If all the master server is doing is providing me with an IP/port, then I don't think the DoS argument exactly stands, and I think the whole "protection" thing should be abandoned. Compared with the rest of the flow of data occuring around LFS, a request for an IP/port to a server is a seriously negligible exchange of data.

Not if you're accepting 10,000 connections per second, just like a webserver can get completely bogged down from just replying/trying to reply with error messages to thousands of invalid requests, or a router getting confused from a few hundred thousand pings.

Quote from filur :

Not if you're accepting 10,000 connections per second, just like a webserver can get completely bogged down from just replying/trying to reply with error messages to thousands of invalid requests, or a router getting confused from a few hundred thousand pings.

Nope, I don't see it. The interaction is far from a fat packet air biscuit scenario.
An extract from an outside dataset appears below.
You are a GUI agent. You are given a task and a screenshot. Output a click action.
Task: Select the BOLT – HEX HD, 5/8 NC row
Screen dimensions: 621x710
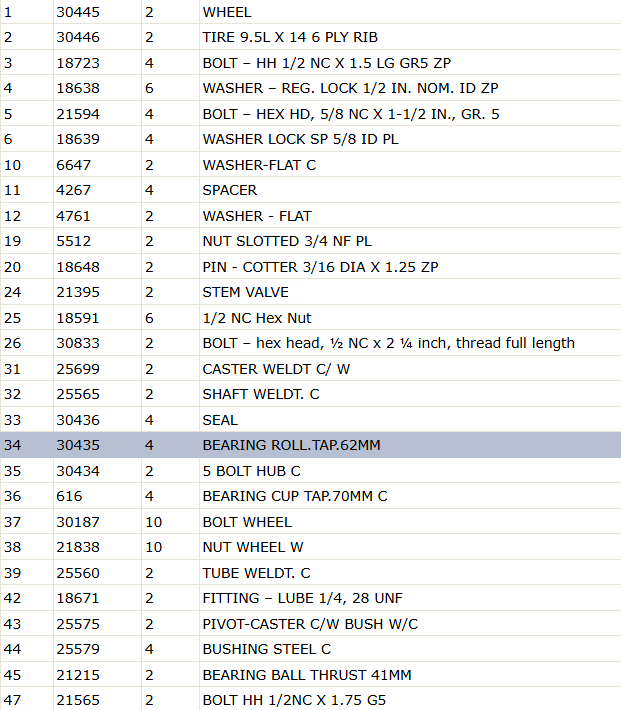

That's an entirely different kind of DoS. The one we're talking about is generated from within the LFS client itself. It's entirely managed within the LFS code. Different scenario entirely.

Quote from SamH :

Nope, I don't see it. The interaction is far from a fat packet air biscuit scenario. That's an entirely different kind of DoS. The one we're talking about is generated from within the LFS client itself. It's entirely managed within the LFS code. Different scenario entirely.

The first idea of how to bring the master server down would probably be to emulate how LFS talks to the master server, and repeat it alot, network activity is extremely simple to recreate.

I honestly think that if you wanted to DoS the master server, doing it by emulating repeated attempts to join a separate server in a list of online servers retrieved by the master server... is a rather obtuse way of going about it, and probably one of the least likely to have an effective impact. Beyond that, I wouldn't really like to start a discussion on what MIGHT be effective. You never know who might be listening

Sorry.. I don't disagree with you entirely. But it would have to be a profound number of clicks per second. My issue is with getting spanked for one click every 4 to 8 seconds. That's NOT a DoS.

Quote from SamH :

Sorry.. I don't disagree with you entirely. But it would have to be a profound number of clicks per second. My issue is with getting spanked for one click every 4 to 8 seconds. That's NOT a DoS.

Yeah the threshold seems absurdly low, but if the purpose is to prevent a DoS attack and with enough clicks the server just stops responding, i guess it's a solid system.

DoS isn't about stealing lots of continous bandwidth in kB/s, it's about generating so much activity that eventually all the server is doing is responding to bogus requests, occupying connection slots.